The organisation, which partnered with the Salvation Army in the early stages, gets donations in kind from Food For The Poor and the Latter Day Saints, as well as parents of individuals they have assisted who periodically send barrels with items for yard sales that they host to secure funds.

The organisation also gets water from Catherine Peak to make beverage, while Juici Patties and Tastee provide patties alternate months so that they can provide a Jamaican meal to the deportees once they reach the island.

As Albarus spoke, the programme director for FURI, Marleen Brown, was busy preparing the meals to take to some deportees, who had just returned to Jamaica on a chartered plane, which comes in on the last Thursday of every month.

“A lot of times when they leave, sometimes their families back home don’t even know that they have left, because they were not able to reach out to them,” said Albarus.

She said FURI generally purchases international and local telephone credit so that these deportees can contact their families oversees to let them know they had been deported, or to inform them that they have landed safely in Jamaica.

Albarus’ dream, when she started FURI in Jamaica some years ago, was to develop a peaceful environment with a large farm where counsellors would be on hand to assist these deportees to better transition to their new environment.

But for now, FURI is still being operated from an office space she rented some years ago for doing her personal work as a mitigation and sentencing consultant when she is in Jamaica.

CLASS OFFERINGS

With that facility now on the market for sale, Albarus is desperately trying to source enough money to purchase the property. The organisation has ramped up its fundraising efforts, and this has seen it now offering classes at the facility to members of the community at a relatively cheap rate. The classes are taught by a volunteer teacher.
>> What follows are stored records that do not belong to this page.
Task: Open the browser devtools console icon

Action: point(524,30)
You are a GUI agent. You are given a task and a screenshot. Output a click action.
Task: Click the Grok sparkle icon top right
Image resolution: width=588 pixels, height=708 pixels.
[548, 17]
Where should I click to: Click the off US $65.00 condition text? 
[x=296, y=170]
“These are little things that we can afford to do while we hold on, until we get the sort of support that we need,” she said.
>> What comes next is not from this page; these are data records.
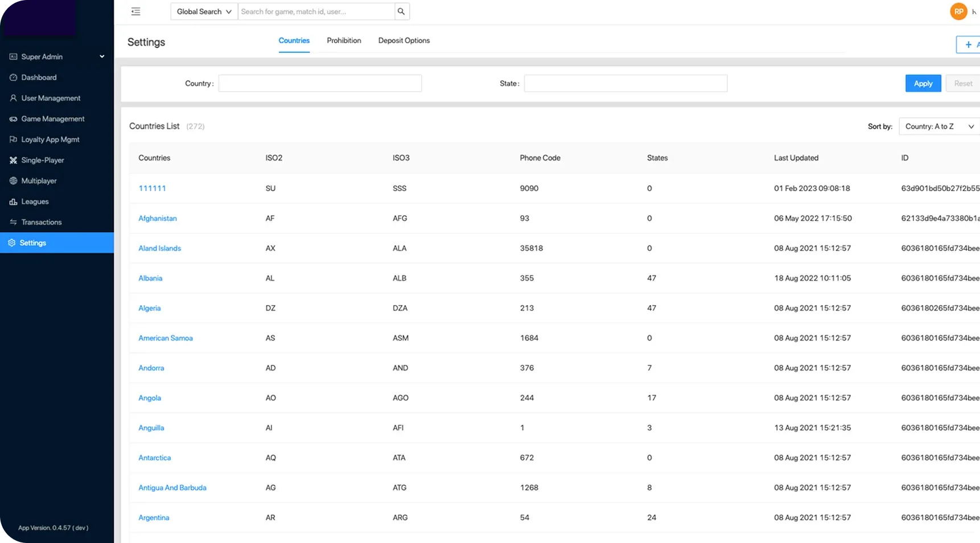Collapse the sidebar with the hamburger icon
The image size is (980, 543).
tap(135, 11)
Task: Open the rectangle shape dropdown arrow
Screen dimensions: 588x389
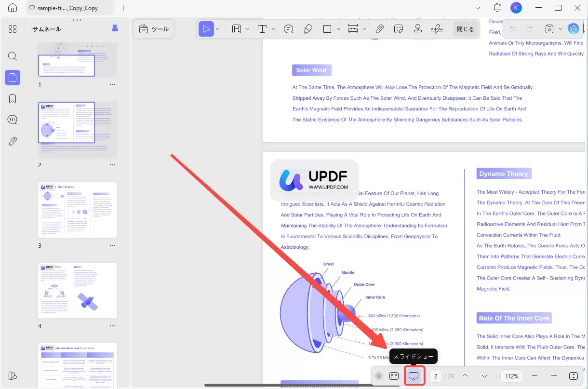Action: pos(338,29)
Given the limited funding opportunities for the rehabilitation and reintegration of deportees, Albarus believes Jamaica should seriously consider the offer that was recently made by the United Kingdom government to contribute £$25 million to help build a prison locally.
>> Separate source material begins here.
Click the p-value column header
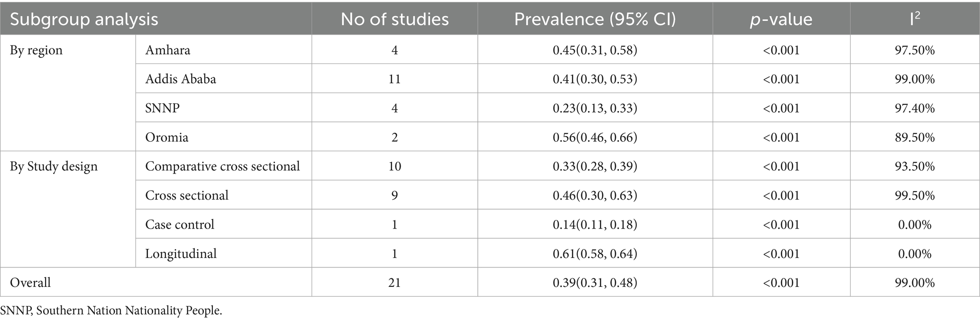The image size is (980, 321). [x=781, y=19]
“We cannot say don’t build prisons, build schools and hospitals and all of that. We need hospitals, but the bottom line is that the British is saying, listen, I am going to contribute this, because I want to get rid of our prisoners because it cost us, so let us see where it can be mutually beneficial,” she said.

“You have to streamline re-integration programmes here, that starts in the prison, so that when they (deportees) come out, the risk of recidivism is not as high, because they have a skill, they have been able to earn certain things while they are there, so that when they come out they can fit into society,” she argued.

Albarus hopes the US will reconsider making contributions to assisting deportees in Jamaica, which is something she finds the UK government has been doing over the years.

Local data shows that 1,984 Jamaicans were deported in 2014 primarily for overstaying, illegal entry and illegal re-entry. The majority were deported from the US.